One of the probable Death List Caddys is the two-seat sportscar, the XLR model. That idea harkens our memories of the demise of the Oldsmobile make some years ago. At the time we noted that the Olds line was, in our Lemon Law experience, the most reliable and trouble-free brand that GM had and it made no sense to us that they would kill it off. Now the Cadillac XLR? We have to say that we have never heard of a lemon Cadillac XLR. Once again, GM seems to prefer to kill off quality in the name of another brand's profit margin. Well, with the economy being what it is, maybe this time they had no choice.

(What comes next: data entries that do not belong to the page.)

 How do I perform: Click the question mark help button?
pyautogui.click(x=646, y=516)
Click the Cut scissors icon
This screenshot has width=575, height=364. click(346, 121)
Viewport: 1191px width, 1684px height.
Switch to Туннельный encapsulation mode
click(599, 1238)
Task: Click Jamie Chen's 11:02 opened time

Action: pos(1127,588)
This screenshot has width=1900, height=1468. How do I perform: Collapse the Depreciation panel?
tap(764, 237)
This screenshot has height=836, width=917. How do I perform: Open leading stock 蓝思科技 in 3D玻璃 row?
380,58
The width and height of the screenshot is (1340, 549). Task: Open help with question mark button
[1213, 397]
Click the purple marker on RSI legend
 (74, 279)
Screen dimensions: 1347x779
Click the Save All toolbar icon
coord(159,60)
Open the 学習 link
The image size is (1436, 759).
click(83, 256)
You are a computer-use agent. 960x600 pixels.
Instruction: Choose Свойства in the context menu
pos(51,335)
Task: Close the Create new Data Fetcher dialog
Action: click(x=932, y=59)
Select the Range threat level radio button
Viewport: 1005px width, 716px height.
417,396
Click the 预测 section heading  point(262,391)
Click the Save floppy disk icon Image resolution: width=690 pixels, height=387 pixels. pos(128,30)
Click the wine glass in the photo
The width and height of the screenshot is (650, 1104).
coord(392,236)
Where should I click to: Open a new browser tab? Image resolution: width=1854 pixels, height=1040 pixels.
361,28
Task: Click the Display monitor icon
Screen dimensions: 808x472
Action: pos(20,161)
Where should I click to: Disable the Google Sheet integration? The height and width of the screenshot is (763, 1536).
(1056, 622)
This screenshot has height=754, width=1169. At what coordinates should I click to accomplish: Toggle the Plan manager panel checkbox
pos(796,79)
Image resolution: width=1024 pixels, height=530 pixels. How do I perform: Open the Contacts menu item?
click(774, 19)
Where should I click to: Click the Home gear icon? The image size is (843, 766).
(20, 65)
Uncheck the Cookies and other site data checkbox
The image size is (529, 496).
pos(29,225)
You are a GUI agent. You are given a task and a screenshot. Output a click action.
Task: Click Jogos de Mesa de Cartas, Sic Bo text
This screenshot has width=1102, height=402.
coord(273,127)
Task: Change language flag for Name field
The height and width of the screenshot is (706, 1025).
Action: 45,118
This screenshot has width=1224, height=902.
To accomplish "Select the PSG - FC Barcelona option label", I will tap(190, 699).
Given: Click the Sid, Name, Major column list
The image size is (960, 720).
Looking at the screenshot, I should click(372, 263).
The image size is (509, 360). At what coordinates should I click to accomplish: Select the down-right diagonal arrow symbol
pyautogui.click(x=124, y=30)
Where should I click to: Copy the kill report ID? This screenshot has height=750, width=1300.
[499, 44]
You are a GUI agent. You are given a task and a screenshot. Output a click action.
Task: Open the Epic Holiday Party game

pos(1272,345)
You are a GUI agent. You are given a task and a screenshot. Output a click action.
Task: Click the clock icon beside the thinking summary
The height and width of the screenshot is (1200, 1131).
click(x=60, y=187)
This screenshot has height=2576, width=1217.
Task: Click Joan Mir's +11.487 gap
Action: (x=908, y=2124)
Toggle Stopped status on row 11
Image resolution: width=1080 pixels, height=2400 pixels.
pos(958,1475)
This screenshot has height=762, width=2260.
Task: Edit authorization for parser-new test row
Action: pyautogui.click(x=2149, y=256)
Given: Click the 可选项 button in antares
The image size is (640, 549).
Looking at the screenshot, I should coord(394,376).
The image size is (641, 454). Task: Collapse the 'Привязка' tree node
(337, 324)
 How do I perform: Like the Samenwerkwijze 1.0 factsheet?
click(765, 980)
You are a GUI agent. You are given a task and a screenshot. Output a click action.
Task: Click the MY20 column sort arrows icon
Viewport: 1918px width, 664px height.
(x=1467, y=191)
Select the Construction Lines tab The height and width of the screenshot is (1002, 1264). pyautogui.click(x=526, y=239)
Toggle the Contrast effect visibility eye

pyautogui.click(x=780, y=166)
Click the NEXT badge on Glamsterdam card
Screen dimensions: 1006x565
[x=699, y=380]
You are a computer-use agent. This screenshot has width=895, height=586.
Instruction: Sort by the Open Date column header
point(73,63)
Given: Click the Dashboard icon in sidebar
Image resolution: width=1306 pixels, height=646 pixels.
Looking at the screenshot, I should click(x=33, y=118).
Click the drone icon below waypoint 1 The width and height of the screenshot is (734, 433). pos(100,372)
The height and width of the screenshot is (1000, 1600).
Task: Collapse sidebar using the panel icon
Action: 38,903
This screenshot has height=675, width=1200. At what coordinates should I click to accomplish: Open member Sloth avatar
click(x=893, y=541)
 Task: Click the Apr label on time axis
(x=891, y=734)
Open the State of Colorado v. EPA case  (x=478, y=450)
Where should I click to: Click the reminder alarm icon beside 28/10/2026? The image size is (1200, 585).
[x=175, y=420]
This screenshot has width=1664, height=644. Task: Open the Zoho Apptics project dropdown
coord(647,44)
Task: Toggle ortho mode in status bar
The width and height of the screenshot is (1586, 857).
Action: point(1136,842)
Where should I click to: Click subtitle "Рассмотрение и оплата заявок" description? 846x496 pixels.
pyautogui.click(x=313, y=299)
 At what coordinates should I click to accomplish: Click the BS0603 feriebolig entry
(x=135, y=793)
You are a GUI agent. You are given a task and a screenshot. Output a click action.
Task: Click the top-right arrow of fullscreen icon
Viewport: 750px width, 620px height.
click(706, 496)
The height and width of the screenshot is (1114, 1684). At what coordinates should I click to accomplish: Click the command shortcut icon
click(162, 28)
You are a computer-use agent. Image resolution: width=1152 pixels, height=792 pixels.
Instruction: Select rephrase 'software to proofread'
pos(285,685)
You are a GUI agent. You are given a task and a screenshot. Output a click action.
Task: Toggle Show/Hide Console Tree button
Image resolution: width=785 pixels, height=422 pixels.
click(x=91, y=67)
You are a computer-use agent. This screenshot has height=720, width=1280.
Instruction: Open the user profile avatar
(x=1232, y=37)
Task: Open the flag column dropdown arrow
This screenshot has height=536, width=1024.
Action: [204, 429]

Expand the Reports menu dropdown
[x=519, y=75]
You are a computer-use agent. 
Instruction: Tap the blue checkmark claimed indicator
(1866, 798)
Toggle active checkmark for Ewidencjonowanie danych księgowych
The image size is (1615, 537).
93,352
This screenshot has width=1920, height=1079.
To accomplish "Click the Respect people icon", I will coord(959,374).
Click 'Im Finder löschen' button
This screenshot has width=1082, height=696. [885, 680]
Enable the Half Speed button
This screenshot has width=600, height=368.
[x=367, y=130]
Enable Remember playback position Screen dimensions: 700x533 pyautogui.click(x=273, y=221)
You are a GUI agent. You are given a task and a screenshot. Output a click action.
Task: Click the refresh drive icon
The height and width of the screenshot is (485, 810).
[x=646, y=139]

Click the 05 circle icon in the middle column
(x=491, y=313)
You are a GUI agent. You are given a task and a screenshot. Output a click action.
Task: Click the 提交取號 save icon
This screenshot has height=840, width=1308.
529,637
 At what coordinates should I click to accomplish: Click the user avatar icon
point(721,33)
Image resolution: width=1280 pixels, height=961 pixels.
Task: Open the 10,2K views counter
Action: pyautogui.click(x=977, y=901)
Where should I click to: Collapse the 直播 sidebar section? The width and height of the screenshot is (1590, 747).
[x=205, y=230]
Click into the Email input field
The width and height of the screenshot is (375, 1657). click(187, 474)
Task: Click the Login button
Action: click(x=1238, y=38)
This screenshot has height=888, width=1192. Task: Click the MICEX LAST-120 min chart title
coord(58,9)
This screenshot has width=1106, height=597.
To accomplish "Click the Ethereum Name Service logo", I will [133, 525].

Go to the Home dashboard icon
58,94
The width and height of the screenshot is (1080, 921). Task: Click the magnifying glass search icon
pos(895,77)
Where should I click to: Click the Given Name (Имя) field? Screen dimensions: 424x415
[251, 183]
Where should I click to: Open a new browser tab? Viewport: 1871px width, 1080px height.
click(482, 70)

GM did say that the Buick, Cadillac, Chevrolet and GMC brands are "core" to its business and that Pontiac will become a "niche" builder with probably only 2 nameplated vehicle lines. GM publicly has said that Saab and Hummer are for sale and it is widely expected that Saturn's days are now numbered too. Elimination of those three makes alone would knock out 10 vehicle nameplates and meet its "reinvented" business model projection.

Keeping Buick certainly makes good sense, and Chevrolet too, given the huge sales of both that occur in China and the Far East. Losing that nameplate would be economic suicide for GM. No matter what one might say about the suits in the GM tower, they aren't that dumb.

Meanwhile, Chevrolet has plans in place to bring out a new young-market Camaro and the green-market Volt, and will replace the Chevrolet Cobalt with a new model called Cruze by 2012.

Chrysler and Ford have kept their plans much more secret for now, but they have to also be creating their own model Death List. Smaller in size, release of their Death Lists could create considerably more employee and industry unrest, so keeping their plans quiet for now is a smart management move. GM couldn't do that in light of the huge amount of continuing talk of the cost of GM's death, by bankruptcy or otherwise, and the blog speculation over GM's model line future (to say nothing about the speculation over GM's very survival).

So, if you're going car shopping in the next year, be careful that you don't end up with an orphan. Those models historically fade fast but their repair and service needs don't.

Burdge Law Office

Helping Consumers Protect Themselves Since 1978.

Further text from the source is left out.